A transculturalidade é um conceito  que denota a constituição alterada das culturas, atualmente caracterizadas por misturas e interpenetrações. O conceito estabelece uma ruptura com visões homogeneizantes e separatistas, que insistem em estabelecer categorias "puras" em termos simbólicos, linguísticos e epistemológicos e permite pensá-las como misturas e permeações, capazes de criar áreas de circulação do desejo.


Percebemos a transculturalidade como uma dinâmica dramatúrgica que favorece a produção de diversidade e é fundamental para a compreensão da tradução como campo de pesquisa e estudos de movimento.
 

Questões de bilínguismo, hibridismo, fronteiras e o envolvimento do tradutor no processo de tradução, refletem múltiplas perspectivas e reafirmam a tradução como um evento que atravessa territórios, revela diferenças e encarna o transbordamento de idiomas e culturas.

LABAN EM ANTROPOLOGIA E ESTUDOS CULTURAIS
Paulay & Bartenieff no Projeto Choreometrics (Coreometrias)

Quando, em 1965, Forrestine Paulay e Irmgard Bartenieff se associaram ao Projeto Choreometrics, liderado pelo antropólogo Alan Lomax, trouxeram para ele o Sistema Laban (na época Effort/Shape), uma abordagem qualitativa já testada para avaliar e registrar dinâmicas de movimento.

 

Nos quatro anos seguintes, Bartenieff e Paulay coletaram e observaram exemplos filmados de danças de centenas de culturas e, através de um rigoroso processo comparativo, adaptaram os princípios de Laban para revelar diferenças intraculturais ou individuais no estilo de movimento, que poderiam facilitar a percepção de variações interculturais.

Uma das ideias que a equipe das Coreometrias se propôs a testar — e que exigiu a aquisição de enorme quantidade de imagens documentais — era que a dança resumiria o estilo de movimento de uma cultura, particularmente daquelas que nutriam as principais atividades produtivas em sociedades e eras pré-industriais.

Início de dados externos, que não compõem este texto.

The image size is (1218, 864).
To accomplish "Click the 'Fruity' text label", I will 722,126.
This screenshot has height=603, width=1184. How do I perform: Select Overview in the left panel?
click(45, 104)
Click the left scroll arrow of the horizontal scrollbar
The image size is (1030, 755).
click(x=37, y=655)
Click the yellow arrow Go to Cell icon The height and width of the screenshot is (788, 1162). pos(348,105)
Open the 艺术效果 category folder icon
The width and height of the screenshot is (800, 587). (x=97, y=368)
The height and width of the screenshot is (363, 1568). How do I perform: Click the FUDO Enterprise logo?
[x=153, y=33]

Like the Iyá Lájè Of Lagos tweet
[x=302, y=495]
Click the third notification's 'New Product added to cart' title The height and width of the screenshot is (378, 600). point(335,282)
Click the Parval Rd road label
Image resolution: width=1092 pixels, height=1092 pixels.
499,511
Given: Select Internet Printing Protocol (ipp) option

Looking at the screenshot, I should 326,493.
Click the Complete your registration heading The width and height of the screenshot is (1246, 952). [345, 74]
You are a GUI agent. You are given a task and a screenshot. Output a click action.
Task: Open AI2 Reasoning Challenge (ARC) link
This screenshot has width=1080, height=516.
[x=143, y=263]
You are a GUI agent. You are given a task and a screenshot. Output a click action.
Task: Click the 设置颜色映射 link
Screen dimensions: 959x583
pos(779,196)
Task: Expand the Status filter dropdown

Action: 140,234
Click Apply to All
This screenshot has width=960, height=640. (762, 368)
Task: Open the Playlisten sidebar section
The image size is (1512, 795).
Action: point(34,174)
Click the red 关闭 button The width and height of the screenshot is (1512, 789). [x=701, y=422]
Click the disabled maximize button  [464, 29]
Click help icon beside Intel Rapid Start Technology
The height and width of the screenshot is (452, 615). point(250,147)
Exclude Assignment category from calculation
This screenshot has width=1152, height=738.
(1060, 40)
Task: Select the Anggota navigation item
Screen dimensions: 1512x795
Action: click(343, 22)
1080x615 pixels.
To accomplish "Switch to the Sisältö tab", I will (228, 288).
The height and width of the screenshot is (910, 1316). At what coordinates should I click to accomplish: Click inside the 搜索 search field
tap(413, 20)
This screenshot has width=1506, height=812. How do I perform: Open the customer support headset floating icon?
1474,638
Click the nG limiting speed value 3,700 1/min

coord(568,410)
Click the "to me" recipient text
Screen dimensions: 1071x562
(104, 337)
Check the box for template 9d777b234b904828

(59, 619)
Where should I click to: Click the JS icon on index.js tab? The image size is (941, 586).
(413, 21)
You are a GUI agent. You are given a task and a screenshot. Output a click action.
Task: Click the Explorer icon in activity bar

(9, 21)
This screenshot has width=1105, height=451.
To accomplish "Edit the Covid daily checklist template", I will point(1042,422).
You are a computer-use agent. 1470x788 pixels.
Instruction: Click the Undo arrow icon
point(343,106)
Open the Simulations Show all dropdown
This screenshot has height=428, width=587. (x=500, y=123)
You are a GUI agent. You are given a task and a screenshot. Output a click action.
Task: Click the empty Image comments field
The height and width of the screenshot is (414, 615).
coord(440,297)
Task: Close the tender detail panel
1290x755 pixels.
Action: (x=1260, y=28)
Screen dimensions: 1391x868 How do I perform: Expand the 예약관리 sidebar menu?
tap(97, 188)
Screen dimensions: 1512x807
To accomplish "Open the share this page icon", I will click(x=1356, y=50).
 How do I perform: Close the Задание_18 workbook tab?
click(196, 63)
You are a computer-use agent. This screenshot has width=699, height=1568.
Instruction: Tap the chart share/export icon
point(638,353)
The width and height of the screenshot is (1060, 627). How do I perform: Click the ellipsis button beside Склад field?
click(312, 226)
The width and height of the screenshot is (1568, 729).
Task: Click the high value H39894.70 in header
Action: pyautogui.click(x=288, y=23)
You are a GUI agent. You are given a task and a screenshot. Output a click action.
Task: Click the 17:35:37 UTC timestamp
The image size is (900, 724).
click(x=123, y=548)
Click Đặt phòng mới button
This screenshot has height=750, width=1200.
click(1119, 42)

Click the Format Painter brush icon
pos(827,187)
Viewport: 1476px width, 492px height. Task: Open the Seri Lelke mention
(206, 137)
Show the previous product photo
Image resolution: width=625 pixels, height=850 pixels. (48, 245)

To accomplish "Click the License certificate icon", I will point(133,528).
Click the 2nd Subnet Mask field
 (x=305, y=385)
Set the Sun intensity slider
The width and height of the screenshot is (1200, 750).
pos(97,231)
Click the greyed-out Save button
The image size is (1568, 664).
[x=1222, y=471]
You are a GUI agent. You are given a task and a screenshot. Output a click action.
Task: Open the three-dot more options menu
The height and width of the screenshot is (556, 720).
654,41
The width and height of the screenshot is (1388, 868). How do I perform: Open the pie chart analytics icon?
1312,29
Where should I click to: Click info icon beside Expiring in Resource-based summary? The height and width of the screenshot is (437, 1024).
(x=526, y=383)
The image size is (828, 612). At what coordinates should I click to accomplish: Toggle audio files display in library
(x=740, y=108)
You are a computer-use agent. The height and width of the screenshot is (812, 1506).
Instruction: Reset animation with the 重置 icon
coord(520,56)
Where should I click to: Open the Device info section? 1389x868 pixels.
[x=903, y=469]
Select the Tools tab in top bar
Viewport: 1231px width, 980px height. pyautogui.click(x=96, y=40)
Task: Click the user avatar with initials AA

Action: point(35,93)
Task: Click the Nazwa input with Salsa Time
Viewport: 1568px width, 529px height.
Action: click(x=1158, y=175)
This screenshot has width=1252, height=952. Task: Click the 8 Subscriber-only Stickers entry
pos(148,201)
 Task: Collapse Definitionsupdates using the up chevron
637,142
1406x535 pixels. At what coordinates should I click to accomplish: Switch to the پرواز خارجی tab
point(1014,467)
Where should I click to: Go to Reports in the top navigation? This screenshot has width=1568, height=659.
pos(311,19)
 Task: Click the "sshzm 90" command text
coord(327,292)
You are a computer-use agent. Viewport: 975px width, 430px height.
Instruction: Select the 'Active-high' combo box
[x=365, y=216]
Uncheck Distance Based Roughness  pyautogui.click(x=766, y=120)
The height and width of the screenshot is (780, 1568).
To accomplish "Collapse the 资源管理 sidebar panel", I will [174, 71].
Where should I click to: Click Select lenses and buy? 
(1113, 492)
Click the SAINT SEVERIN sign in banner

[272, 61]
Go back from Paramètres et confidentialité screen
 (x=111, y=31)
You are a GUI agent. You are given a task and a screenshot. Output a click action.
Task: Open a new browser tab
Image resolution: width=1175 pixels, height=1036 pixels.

Para tanto, foi preciso coletar e examinar filmes de pessoas em seus trabalhos. A pesquisa mostrou que, de maneira geral, a dança espelhava os movimentos necessários para realizar as tarefas recorrentes de subsistência, que são ou já tinham sido fundamentais nessas sociedades em tempos específicos.

Em 1970, quando Bartenieff saiu para se dedicar ao Programa de Certificação de Analistas de Movimento de NYC, Paulay se tornou Diretora Associada do Projeto de Coreometrias e, durante o início da década de 1970, ela e Lomax expandiram ainda mais as Coreometrias: desenvolveram um sistema de codificação; selecionaram, montaram e analisaram inúmeros filmes; treinaram codificadores; analisaram dados; e produziram quatro documentários: Dance and Human History (1970), Palm Play (1977), Step Style (1977) e The Longest Trail (1984), recentemente reeditados. Paulay e Lomax também escreveram um livro ainda inédito, World Dance.